Si vous doutez que le cinéma puisse jamais s'approcher de la profondeur de vue sur l'être humain d'un Pascal ou d'un Dostoïevski, allez voir "Au-delà des collines" du réalisateur roumain Cristian Mungiu. Les héroïnes sont des cas emblématiques de l'extrême solitude humaine : deux orphelines de l'ère Ceaucescu, où il était interdit d'avorter. L'une n'a aucune famille, l'autre a été rejetée par sa mère, ce qui est pire. Elles n'ont trouvé d'amour que l'une pour l'autre, un amour si fort qu'il a débordé sur les corps. Alina est partie travailler en Allemagne, Voichita est entrée dans un couvent. Elles se retrouvent et ont divergé : Alina n'est enracinée dans le monde que par l'amour qu'elle porte à Voichita, celle-ci s'est enracinée dans l'amour de Dieu et dans l'affection qu'elle porte à l'higoumène et à la mère supérieure du couvent "Papa" et "Maman". Tout est prêt pour que commence la tragédie, que je ne vous raconterai pas.
"Les Inrockuptibles", jamais à court d'une sottise bien-pensante, voient dans le film une critique des congrégations religieuses semblable à celle de Diderot dans "la Religieuse". Il s'agit exactement du contraire. Le couvent ressemble à une utopie écologique, chasteté en plus. On s'y éclaire à la bougie et à la lampe à pétrole, ce qui occasionne des images splendides qui évoquent des icônes. On y élève des poules et on cultive un jardin pour porter des oeufs et des légumes à l'orphelinat de la ville voisine. On y prépare la nourriture et on la mange dans une convivialité rendue par de longs plans séquences qui survolent des visages dignes et souriants.

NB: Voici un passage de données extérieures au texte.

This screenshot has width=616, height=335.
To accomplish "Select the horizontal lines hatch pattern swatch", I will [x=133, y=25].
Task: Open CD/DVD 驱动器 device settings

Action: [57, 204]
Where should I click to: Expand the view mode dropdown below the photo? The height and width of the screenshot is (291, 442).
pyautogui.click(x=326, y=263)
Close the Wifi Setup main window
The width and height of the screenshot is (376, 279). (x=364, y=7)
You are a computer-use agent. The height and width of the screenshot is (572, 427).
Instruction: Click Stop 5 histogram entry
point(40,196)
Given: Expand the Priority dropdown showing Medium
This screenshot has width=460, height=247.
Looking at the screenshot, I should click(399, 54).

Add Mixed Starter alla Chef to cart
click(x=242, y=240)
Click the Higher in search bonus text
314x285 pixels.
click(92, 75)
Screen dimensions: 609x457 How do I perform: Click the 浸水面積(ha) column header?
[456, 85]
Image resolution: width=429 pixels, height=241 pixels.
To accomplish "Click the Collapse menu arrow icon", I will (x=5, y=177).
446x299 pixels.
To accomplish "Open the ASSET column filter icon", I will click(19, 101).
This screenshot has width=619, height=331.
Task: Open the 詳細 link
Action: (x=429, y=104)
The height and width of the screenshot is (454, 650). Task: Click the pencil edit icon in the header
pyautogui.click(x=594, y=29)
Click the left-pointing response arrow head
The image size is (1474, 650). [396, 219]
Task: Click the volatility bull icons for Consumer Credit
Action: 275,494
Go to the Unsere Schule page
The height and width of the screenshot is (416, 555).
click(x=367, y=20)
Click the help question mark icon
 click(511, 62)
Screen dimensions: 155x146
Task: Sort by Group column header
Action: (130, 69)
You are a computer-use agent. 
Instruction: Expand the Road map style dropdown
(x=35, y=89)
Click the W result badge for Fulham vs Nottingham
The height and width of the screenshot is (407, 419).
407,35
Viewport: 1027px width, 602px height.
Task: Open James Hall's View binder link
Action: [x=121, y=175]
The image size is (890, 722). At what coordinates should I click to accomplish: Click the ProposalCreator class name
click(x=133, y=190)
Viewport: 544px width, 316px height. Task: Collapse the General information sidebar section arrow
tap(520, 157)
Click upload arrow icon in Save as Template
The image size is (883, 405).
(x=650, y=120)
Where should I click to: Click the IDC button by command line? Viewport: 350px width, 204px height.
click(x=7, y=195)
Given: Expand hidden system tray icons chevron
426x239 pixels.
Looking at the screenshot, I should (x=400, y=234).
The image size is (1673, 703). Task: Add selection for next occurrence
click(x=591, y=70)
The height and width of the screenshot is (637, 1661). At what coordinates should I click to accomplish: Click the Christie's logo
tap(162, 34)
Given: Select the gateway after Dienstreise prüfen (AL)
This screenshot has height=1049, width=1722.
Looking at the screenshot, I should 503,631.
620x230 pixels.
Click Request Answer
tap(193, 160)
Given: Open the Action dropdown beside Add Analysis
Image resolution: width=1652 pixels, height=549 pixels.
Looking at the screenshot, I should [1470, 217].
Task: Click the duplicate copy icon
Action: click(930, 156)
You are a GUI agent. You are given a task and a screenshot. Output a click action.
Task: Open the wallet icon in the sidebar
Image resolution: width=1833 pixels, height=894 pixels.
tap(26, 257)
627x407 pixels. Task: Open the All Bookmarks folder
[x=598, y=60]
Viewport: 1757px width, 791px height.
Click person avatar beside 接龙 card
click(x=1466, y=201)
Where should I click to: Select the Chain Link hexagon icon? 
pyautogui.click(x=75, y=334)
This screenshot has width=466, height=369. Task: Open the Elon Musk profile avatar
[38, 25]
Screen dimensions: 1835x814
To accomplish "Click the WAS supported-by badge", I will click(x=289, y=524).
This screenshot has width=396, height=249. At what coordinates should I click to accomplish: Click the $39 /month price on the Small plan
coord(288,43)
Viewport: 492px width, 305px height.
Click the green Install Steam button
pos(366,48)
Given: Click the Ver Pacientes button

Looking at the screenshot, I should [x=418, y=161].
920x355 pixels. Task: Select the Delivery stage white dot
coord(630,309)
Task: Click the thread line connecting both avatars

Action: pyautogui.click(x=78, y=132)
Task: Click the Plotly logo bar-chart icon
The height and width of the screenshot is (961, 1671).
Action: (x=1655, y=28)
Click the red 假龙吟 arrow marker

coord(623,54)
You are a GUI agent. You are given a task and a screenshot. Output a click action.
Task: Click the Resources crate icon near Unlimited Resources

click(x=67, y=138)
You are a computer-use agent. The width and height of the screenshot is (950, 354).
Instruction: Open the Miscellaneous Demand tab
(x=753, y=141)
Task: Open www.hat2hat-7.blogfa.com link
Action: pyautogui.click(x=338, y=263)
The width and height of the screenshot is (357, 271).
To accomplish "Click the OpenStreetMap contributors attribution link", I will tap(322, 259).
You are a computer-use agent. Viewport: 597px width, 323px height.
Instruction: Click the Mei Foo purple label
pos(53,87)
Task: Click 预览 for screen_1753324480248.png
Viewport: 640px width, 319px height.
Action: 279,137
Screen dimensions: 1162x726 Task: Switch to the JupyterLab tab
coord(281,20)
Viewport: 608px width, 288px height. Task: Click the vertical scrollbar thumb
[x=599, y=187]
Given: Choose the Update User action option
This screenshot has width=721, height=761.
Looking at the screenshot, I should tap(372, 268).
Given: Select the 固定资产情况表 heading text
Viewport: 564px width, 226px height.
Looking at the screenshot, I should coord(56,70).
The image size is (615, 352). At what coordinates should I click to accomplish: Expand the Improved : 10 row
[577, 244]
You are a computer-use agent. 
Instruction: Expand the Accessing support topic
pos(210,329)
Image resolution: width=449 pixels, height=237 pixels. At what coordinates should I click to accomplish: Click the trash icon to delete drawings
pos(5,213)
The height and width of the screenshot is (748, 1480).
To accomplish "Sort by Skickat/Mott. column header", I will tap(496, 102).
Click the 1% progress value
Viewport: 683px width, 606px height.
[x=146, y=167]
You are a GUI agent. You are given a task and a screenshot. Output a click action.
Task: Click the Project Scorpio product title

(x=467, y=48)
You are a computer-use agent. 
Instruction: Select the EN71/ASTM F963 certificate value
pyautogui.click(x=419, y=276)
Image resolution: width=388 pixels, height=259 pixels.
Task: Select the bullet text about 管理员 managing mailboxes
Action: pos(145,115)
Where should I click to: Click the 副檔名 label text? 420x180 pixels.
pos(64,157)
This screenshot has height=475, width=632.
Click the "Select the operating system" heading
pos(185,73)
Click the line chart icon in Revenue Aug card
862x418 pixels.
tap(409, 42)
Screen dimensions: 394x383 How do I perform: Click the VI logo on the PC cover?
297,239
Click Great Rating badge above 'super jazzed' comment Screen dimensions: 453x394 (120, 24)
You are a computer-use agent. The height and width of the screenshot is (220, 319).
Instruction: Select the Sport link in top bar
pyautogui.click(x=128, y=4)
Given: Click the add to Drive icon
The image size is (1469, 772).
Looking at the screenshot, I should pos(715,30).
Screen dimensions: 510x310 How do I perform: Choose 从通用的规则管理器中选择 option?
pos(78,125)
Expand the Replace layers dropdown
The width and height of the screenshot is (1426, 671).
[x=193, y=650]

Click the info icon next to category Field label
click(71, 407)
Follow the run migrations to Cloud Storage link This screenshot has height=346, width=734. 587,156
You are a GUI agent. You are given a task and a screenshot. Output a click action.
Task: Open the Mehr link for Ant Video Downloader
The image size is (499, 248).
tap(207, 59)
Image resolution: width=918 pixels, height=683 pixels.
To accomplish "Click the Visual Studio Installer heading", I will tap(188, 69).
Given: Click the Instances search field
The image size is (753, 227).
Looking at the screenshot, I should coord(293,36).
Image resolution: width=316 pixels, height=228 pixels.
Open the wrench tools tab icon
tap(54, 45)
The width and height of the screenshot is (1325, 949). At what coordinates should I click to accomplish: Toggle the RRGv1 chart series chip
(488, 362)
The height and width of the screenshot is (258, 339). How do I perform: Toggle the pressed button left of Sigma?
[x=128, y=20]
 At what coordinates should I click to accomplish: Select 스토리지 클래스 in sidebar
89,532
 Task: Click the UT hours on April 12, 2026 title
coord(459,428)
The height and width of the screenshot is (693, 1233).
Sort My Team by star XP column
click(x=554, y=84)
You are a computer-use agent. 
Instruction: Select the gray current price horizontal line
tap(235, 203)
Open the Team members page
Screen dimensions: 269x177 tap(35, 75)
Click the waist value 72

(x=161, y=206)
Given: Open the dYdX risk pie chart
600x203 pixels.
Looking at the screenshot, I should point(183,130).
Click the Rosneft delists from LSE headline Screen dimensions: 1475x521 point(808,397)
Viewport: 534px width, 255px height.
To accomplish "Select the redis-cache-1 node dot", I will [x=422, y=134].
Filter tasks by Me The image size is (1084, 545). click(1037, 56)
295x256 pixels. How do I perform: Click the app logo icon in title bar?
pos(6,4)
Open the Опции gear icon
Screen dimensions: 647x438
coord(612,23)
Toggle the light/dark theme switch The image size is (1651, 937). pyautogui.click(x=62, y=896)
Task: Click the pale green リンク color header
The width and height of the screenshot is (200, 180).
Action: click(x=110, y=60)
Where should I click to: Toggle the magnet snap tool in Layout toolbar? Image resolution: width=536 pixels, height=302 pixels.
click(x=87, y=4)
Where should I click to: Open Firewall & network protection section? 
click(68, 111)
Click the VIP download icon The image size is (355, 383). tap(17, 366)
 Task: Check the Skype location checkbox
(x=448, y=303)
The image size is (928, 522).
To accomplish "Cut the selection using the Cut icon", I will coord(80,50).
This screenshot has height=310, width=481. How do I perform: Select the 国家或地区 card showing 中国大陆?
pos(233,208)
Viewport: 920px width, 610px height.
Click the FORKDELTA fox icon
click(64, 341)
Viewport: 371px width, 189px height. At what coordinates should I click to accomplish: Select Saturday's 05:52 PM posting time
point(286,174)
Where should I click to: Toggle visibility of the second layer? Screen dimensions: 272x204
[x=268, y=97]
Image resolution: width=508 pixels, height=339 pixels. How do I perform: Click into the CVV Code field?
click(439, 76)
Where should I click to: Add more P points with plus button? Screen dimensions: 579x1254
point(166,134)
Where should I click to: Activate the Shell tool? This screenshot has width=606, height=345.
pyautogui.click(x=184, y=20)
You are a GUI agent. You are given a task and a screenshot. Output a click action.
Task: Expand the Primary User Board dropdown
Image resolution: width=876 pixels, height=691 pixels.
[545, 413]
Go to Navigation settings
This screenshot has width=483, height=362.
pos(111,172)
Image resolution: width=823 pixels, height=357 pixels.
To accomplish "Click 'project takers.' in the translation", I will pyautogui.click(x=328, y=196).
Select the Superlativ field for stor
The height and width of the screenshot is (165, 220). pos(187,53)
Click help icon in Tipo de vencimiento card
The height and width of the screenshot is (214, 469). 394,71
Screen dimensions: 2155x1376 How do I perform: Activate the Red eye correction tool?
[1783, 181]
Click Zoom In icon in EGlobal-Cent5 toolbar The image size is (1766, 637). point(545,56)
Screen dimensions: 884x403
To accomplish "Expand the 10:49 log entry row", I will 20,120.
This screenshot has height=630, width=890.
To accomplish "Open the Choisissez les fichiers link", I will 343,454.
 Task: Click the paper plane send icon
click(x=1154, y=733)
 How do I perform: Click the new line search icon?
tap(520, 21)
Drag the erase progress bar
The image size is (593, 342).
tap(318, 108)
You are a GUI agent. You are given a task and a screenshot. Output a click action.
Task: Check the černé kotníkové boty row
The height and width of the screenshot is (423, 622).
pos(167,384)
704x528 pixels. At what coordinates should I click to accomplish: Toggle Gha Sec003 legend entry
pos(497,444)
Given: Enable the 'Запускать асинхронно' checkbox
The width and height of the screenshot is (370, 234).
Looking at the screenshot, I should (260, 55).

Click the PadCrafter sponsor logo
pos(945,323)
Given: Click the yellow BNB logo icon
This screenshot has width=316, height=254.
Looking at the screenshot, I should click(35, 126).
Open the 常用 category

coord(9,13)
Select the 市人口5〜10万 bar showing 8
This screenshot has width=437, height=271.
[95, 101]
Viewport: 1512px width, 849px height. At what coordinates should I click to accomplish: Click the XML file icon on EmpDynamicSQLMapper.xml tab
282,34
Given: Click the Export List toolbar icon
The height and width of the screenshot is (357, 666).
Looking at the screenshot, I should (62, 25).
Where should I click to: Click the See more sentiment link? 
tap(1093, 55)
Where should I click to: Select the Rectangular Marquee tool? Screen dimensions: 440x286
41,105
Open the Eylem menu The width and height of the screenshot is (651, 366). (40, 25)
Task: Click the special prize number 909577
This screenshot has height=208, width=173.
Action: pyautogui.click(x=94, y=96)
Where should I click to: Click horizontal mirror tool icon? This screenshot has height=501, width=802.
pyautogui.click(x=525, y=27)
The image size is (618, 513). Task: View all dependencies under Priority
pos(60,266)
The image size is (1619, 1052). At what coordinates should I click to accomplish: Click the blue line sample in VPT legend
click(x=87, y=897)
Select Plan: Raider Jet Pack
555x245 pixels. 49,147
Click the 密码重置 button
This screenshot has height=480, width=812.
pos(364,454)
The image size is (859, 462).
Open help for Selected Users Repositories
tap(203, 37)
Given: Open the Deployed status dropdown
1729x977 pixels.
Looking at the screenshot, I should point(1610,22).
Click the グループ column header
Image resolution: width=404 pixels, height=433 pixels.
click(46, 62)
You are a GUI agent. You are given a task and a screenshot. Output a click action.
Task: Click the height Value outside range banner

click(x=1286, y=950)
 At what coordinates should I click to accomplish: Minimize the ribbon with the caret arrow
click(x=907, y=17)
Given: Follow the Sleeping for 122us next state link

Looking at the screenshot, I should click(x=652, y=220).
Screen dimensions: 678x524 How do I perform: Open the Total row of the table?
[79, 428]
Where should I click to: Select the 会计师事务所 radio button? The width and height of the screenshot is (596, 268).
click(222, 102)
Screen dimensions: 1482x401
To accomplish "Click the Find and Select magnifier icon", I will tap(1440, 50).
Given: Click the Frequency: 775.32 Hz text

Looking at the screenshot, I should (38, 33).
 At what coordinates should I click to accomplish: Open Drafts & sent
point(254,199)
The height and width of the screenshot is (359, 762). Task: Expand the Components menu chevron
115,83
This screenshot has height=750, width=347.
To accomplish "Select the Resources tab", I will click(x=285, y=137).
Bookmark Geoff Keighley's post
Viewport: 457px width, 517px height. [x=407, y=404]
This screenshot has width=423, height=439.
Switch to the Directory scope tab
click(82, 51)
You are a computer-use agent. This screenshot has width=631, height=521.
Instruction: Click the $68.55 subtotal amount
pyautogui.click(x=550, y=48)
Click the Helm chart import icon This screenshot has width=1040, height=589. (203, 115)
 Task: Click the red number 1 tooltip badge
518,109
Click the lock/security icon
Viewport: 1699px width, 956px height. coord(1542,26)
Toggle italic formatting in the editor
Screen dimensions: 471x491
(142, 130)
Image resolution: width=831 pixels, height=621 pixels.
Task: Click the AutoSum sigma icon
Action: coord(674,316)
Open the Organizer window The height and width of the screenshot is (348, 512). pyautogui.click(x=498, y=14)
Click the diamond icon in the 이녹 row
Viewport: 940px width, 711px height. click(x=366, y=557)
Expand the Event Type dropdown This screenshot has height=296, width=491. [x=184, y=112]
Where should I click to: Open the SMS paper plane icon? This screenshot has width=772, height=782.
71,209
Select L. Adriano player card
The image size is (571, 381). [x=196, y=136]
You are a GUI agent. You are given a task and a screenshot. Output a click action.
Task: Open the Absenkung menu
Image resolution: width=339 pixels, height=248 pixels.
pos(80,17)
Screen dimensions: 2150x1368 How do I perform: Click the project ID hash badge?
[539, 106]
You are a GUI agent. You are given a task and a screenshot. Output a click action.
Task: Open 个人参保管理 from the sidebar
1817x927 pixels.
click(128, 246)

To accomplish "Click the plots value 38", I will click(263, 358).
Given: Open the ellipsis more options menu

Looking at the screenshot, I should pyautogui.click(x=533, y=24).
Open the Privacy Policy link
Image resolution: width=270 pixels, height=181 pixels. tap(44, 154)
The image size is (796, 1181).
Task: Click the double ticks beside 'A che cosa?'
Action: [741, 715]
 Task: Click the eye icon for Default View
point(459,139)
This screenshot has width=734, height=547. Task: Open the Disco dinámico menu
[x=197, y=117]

Deux surprises pour un catholique : on parle pendant les repas, ce qui change du terrifiant (pour moi) silence que j'ai vécu dans les rares retraites que j'ai faites. Il y a une certaine mixité sexuelle (non pas promiscuité) avec la figure virile de l'higoumène, ancien sportif, qui pratique une autorité masculine tempérée par beaucoup de politesse et de douceur chrétienne. Il en ressort une impression de grande famille infiniment plus chaleureuse qu'en milieu catholique. Et les fidèles affluent à la messe du dimanche...
Je mesure grâce à ce film la perte que nous avons subie en Occident. En lisant "Du Sens", j'ai trouvé que les analyses de Renaud Camus sur la décadence de l'enseignement par la vulgarité, le soi-mêmisme etc, pouvaient s'appliquer ne varietur au catholicisme français contemporain. Je suppose que je ne suis pas le premier à le dire. L'orthodoxie a gardé la part d'archaïsme consubstantielle à toute religion. L'orthodoxie a gardé la beauté liturgique remplacée chez nous par un hideux bricolage (ah ! ces messes de Pâques avec baptêmes, la Résurrection et Saint-Jean Baptiste, la carpe et le lapin, la rencontre du parapluie et de la machine à coudre sur une table d'opération). L'orthodoxie a gardé la part de masculinité qui la met du côté de la Loi ( à l'extrême, l'islam n'est que masculinité, sommairement habillée en religion. D'où son attrait sur les esprits simples d'Occident).
L'opposition actuelle du PS et de la catholicité française me fait rire : ce sont deux gargotes qui servent à peu près la même soupe froide.